Am I supposed to call https://api.tfl.gov.uk/StopPoint/ for each and every intermediate stop point just to get the coordinates or is there a way to tell the journeys API to include coordinates of intermediate stopPoints in the journeys response?
I personally have a table that’s the cache of all the UK station locations. You can get most of them from “Stations.XML” and the rest you have to do using your 500 calls per minute you can do from TfL.
As a starter you’ve got the start and end lat/lng for each leg in the elevation section of the journey call, after that you could get all the intermediate stop locations from /line/route/sequence for the line and direction for each leg (fewer calls than for each stop point), as the stopPoint entries in there do have lat/lng
@nickp Yes, I have already implemented it that way in Trias that has the same problem (at least the Mentz implementation of Trias). Will do it again for TFL.
Thanks for the reminder.
If somebody from TFL is reading this: please fix this and insert intermediate stopPoint coordinates in the journey response.
At the moment, it is a waste of programmer time, waste of server calls, waste of bandwidth (money and time) on smartphones.
One look at the responses from the TfL API and their total unsuitability for mobile apps, I made a wrapper that I run on AWS Lambda. I have a couple of small lookup tables sitting in memory, one that converts from naptan codes to ics codes (they aren’t used consistently in the API) and another for looking up station details that aren’t included.
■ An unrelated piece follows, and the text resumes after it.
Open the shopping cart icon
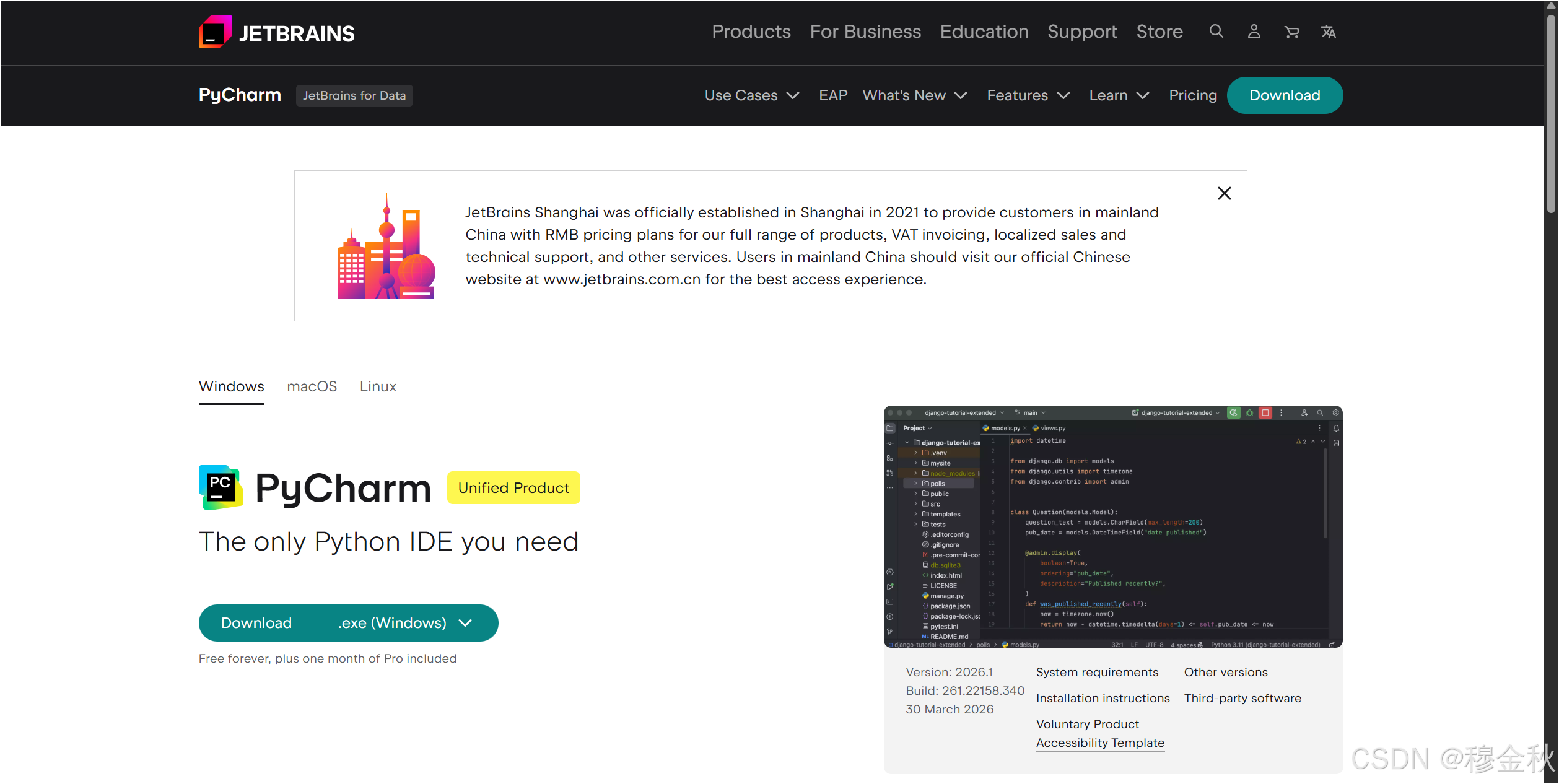click(1291, 32)
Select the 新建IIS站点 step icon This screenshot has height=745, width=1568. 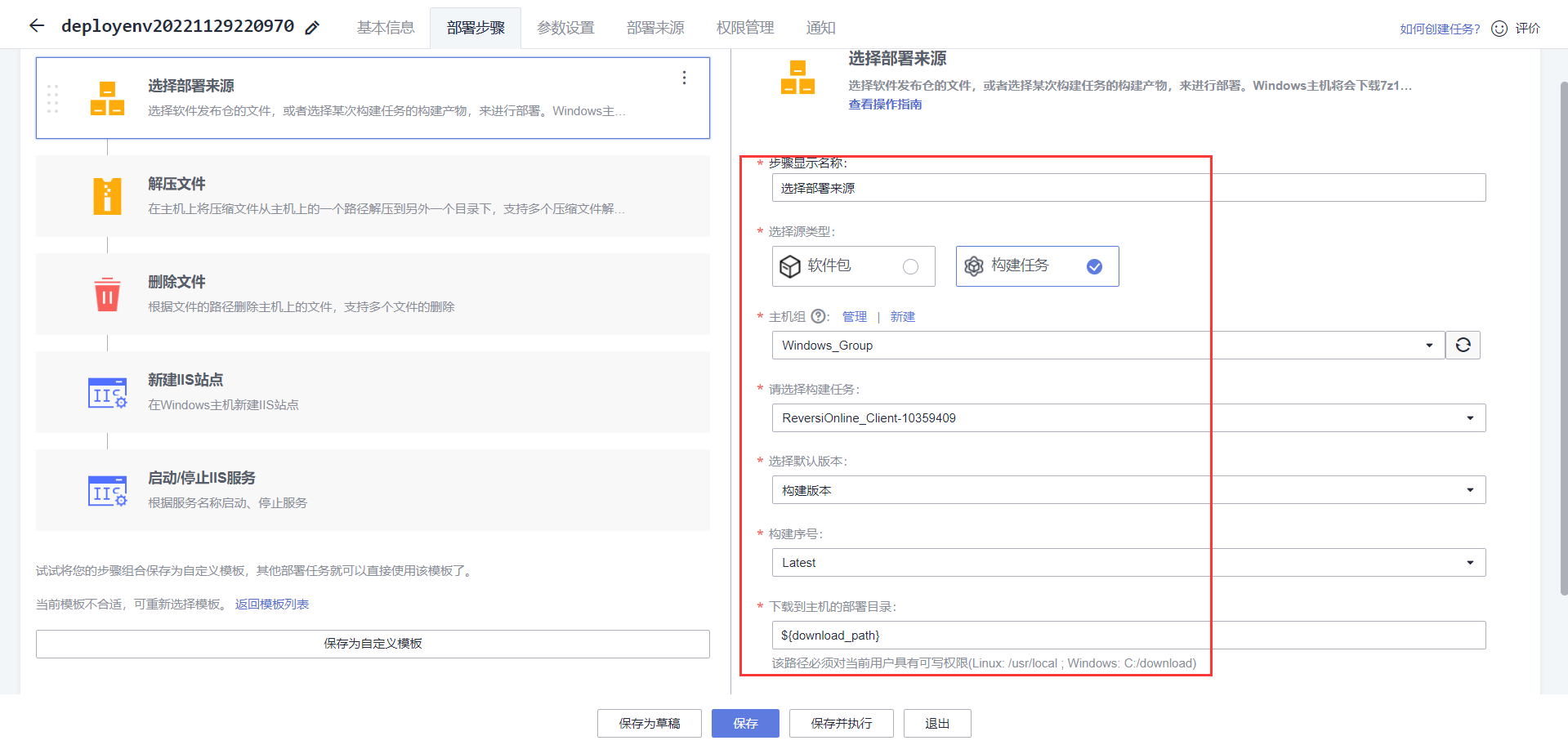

When you consider the enormous amount of stuff that is included in a response that 95% of clients won’t want, skipping the stop point locations is odd.
I’m happy to share the JSON for the lookup tables I use (not covering all modes, but tube, dlr, overground & tflrail at least) with anyone that wants them.
Unrelated point, but I’ve noticed the fares have gone missing from the journey planner results lately too.